» **PROMPT**
Could you write out the data below again, renaming every "scrollbar" to "scroll bar" and leaving everything else unchanged?

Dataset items
# # #
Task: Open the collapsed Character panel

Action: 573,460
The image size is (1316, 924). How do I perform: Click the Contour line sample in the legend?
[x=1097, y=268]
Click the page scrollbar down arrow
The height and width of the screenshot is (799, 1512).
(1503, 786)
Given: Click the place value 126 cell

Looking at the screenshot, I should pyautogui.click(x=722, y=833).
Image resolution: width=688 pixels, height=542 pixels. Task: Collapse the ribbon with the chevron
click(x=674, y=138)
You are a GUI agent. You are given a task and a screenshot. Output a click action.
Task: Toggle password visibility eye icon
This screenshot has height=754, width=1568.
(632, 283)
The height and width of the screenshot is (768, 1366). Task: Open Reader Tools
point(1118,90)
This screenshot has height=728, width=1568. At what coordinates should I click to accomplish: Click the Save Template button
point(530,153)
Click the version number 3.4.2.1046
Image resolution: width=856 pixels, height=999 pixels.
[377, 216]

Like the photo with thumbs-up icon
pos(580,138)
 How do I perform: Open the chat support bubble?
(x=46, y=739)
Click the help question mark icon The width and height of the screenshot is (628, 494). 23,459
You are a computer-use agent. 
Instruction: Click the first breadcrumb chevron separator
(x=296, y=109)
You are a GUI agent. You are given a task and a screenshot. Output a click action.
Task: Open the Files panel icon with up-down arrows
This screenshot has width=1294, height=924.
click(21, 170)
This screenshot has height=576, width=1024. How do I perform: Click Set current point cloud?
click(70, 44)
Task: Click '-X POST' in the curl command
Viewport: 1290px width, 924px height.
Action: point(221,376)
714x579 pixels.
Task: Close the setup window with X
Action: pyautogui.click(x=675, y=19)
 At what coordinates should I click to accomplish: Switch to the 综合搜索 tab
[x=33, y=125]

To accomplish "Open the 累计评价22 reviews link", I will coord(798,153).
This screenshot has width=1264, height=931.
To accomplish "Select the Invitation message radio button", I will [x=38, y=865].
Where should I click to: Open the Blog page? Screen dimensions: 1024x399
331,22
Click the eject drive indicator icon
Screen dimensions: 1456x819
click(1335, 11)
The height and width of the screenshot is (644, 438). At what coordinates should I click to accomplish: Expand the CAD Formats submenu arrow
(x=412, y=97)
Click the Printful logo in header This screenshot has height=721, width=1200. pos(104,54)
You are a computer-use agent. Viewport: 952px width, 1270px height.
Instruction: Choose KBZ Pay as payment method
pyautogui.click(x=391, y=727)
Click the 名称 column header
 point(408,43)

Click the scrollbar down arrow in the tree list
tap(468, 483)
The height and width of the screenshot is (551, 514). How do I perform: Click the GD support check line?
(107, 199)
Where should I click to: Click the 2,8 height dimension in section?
# # #
» **RESPONSE TO THIS TASK**
Task: Open the collapsed Character panel

Action: 573,460
The image size is (1316, 924). How do I perform: Click the Contour line sample in the legend?
[x=1097, y=268]
Click the page scroll bar down arrow
The height and width of the screenshot is (799, 1512).
(1503, 786)
Given: Click the place value 126 cell

Looking at the screenshot, I should pyautogui.click(x=722, y=833).
Image resolution: width=688 pixels, height=542 pixels. Task: Collapse the ribbon with the chevron
click(x=674, y=138)
You are a GUI agent. You are given a task and a screenshot. Output a click action.
Task: Toggle password visibility eye icon
This screenshot has height=754, width=1568.
(632, 283)
The height and width of the screenshot is (768, 1366). Task: Open Reader Tools
point(1118,90)
This screenshot has height=728, width=1568. At what coordinates should I click to accomplish: Click the Save Template button
point(530,153)
Click the version number 3.4.2.1046
Image resolution: width=856 pixels, height=999 pixels.
[377, 216]

Like the photo with thumbs-up icon
pos(580,138)
 How do I perform: Open the chat support bubble?
(x=46, y=739)
Click the help question mark icon The width and height of the screenshot is (628, 494). 23,459
You are a computer-use agent. 
Instruction: Click the first breadcrumb chevron separator
(x=296, y=109)
You are a GUI agent. You are given a task and a screenshot. Output a click action.
Task: Open the Files panel icon with up-down arrows
This screenshot has width=1294, height=924.
click(21, 170)
This screenshot has height=576, width=1024. How do I perform: Click Set current point cloud?
click(70, 44)
Task: Click '-X POST' in the curl command
Viewport: 1290px width, 924px height.
Action: point(221,376)
714x579 pixels.
Task: Close the setup window with X
Action: pyautogui.click(x=675, y=19)
 At what coordinates should I click to accomplish: Switch to the 综合搜索 tab
[x=33, y=125]

To accomplish "Open the 累计评价22 reviews link", I will coord(798,153).
This screenshot has width=1264, height=931.
To accomplish "Select the Invitation message radio button", I will [x=38, y=865].
Where should I click to: Open the Blog page? Screen dimensions: 1024x399
331,22
Click the eject drive indicator icon
Screen dimensions: 1456x819
click(1335, 11)
The height and width of the screenshot is (644, 438). At what coordinates should I click to accomplish: Expand the CAD Formats submenu arrow
(x=412, y=97)
Click the Printful logo in header This screenshot has height=721, width=1200. pos(104,54)
You are a computer-use agent. Viewport: 952px width, 1270px height.
Instruction: Choose KBZ Pay as payment method
pyautogui.click(x=391, y=727)
Click the 名称 column header
 point(408,43)

Click the scroll bar down arrow in the tree list
tap(468, 483)
The height and width of the screenshot is (551, 514). How do I perform: Click the GD support check line?
(107, 199)
Where should I click to: Click the 2,8 height dimension in section?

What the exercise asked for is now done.